Tanya indexes TypeScript/JavaScript, Python, Go, Swift, and Kotlin with a lightweight ripgrep-style parser and falls back to path-only entries when file content cannot be read. Generated, binary, ignored, and oversized files are skipped. The repo-map is advisory context only: agents must still read files before editing, and the verifier remains the final authority.

Use TANYA_LITE_PROMPT=1 to inject a ranked repo-map excerpt. Tune the default 1000-token section budget with TANYA_REPO_MAP_PROMPT_BUDGET; the legacy TANIA_* alias is also accepted.
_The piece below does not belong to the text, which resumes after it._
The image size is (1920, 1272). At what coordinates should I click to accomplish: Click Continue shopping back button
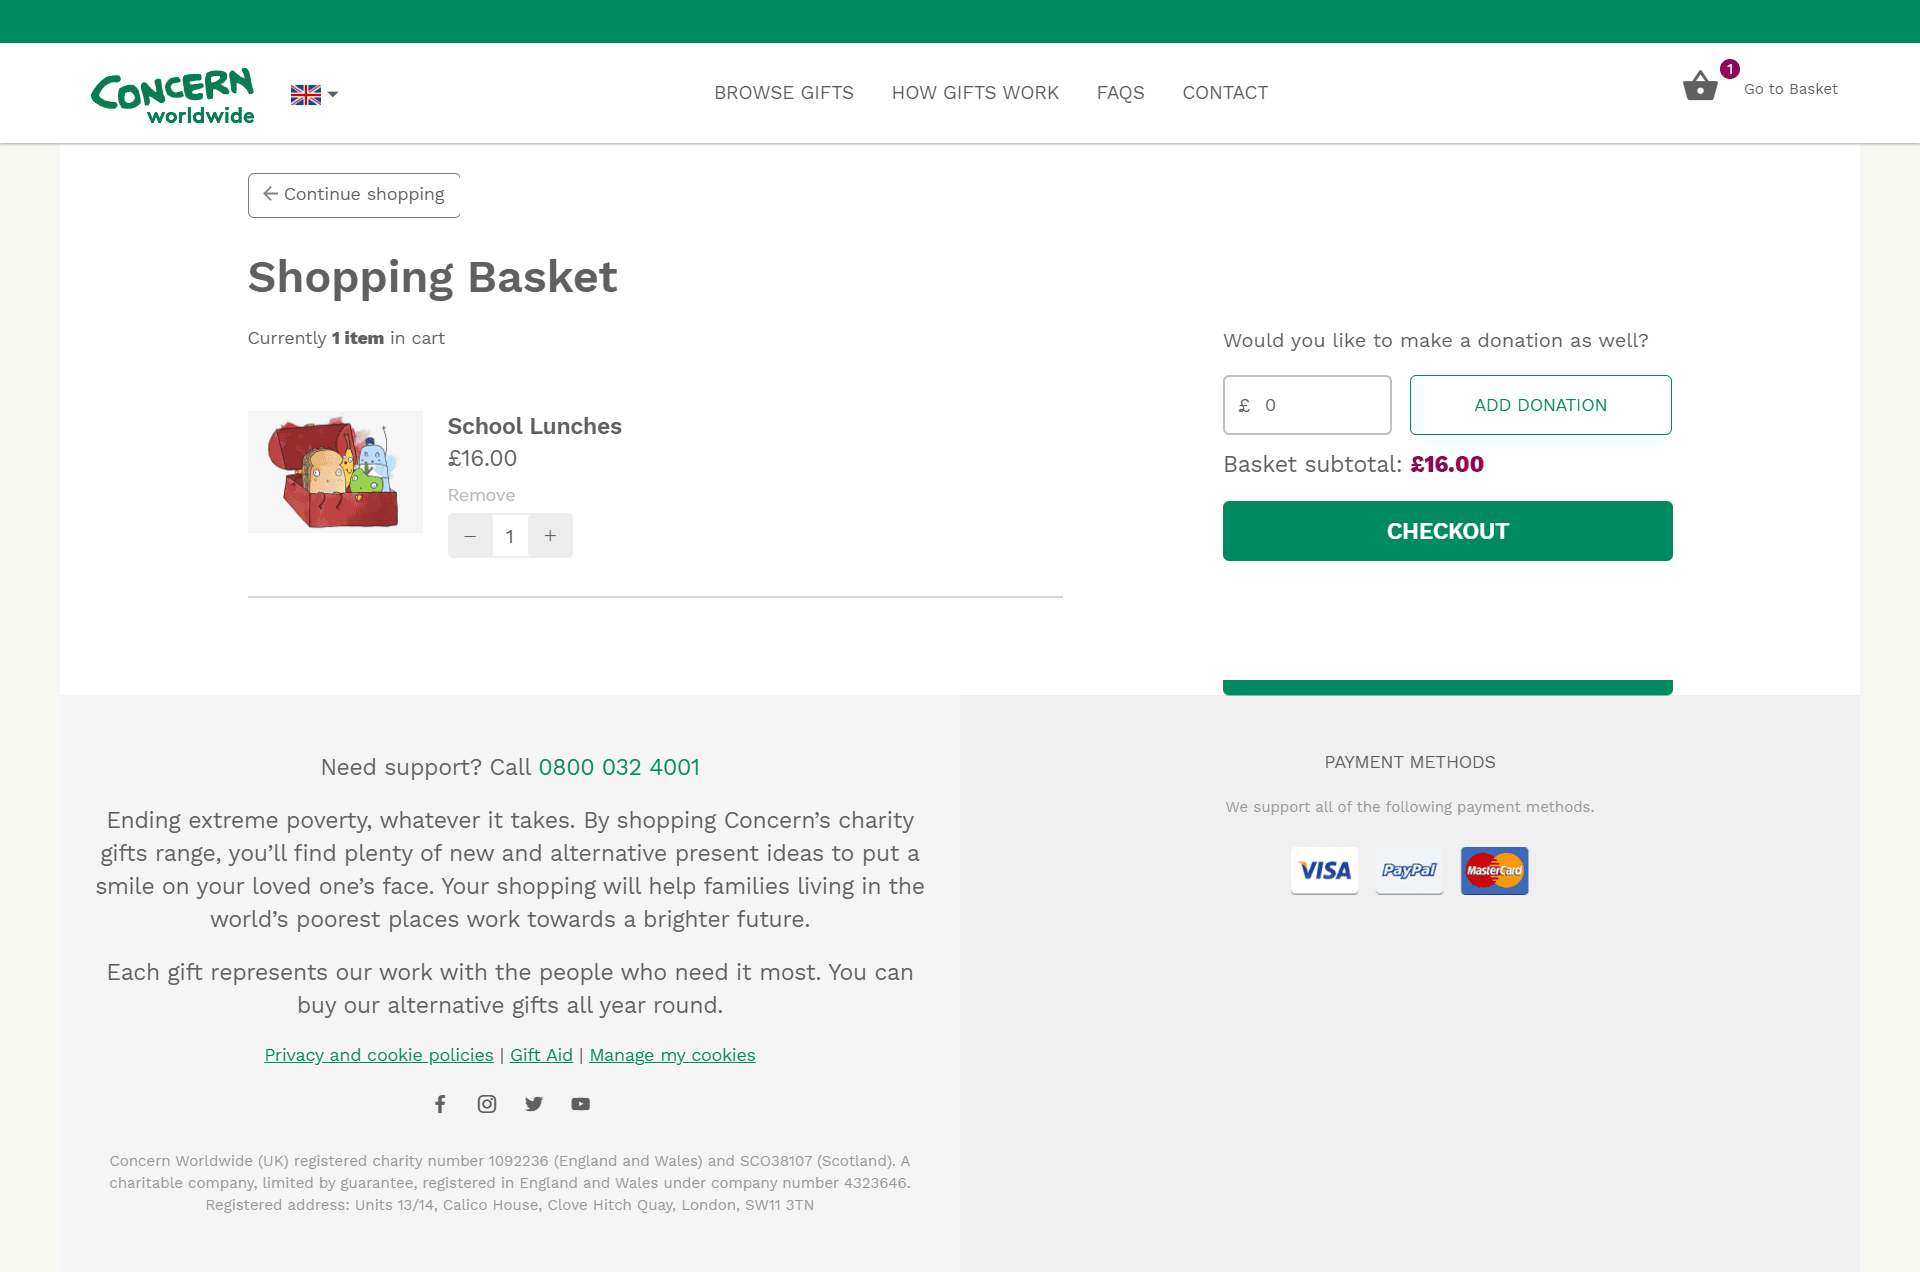click(x=354, y=195)
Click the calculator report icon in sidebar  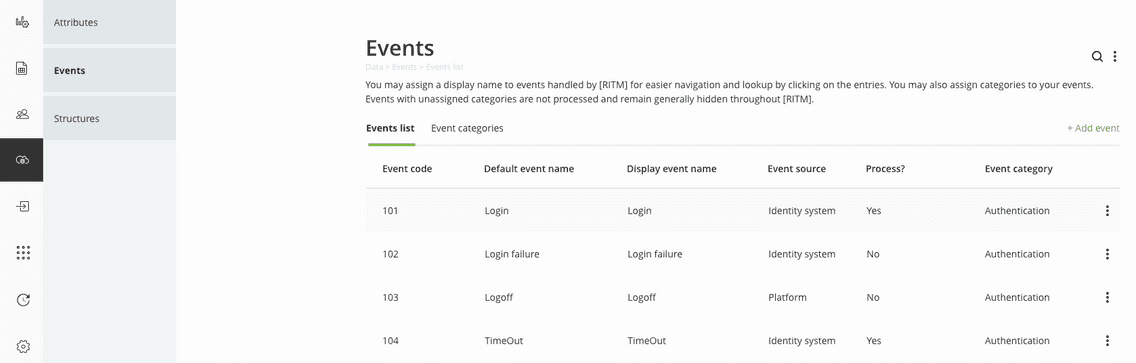click(22, 68)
If the prompt budget is tight, the repo-map drops before skill packs because it is generated and recoverable.

Use inspect_repo_map when the model needs more structural detail by file, symbol, or language without burning prompt tokens on the whole map.

See docs/repo-map.md for schema, parser status, ranking, budget interaction, and cache invalidation.

Context files are generic JSON envelopes for caller-supplied task metadata, artifacts, instructions, and verification commands.

Current Tools

  • list_files
  • read_file
  • search
  • inspect_repo_map
  • inspect_project_context
  • find_reusable_artifacts
  • build_task_brief
  • search_obsidian_notes
  • write_file
  • apply_patch
  • search_replace
  • edit_block
  • copy_file
  • copy_dir
  • apply_artifact
  • create_ios_splash
  • create_android_splash
  • generate_app_icons
  • create_android_foundation
  • commit_platform_changes
  • resize_image
  • render_svg_to_png
  • create_apple_app_icon_set
  • create_android_launcher_icon_set
  • validate_apple_app_icon_set
  • validate_android_launcher_icon_set
  • validate_api_contract_routes
  • validate_android_project_config
  • validate_apple_project_files
  • validate_fastlane_config
  • validate_prisma_schema
  • scan_secrets
  • generate_video_asset
  • run_command
  • run_shell

All file paths are constrained to the selected workspace.

Video Assets

Tanya can generate short compositable video assets locally with headless Chrome and ffmpeg:

tanya video one-terminal-simctl --output-dir assets/video --basename simctl-fail

The one-terminal-simctl preset recreates the native 980x1012, 30fps, 3s transparent Terminal asset with failing xcrun simctl commands. terminal-simctl is kept as an alias.

To make variants, override terminal copy with repeated --line flags:

tanya video one-terminal-simctl \
  --output-dir assets/video \
  --basename install-failure \
  --line '$ xcrun simctl install booted DemoApp.app' \
  --line 'error: unable to find a booted simulator' \
  --line '$ xcrun simctl io booted screenshot out.png' \
  --line 'xcrun: error: selected device is not available'

Outputs default to WebM VP9 alpha, ProRes 4444 MOV alpha, and a transparent poster PNG. Chrome/Chromium and ffmpeg must be installed; set TANYA_CHROME_PATH or TANYA_FFMPEG_PATH if Tanya cannot find them.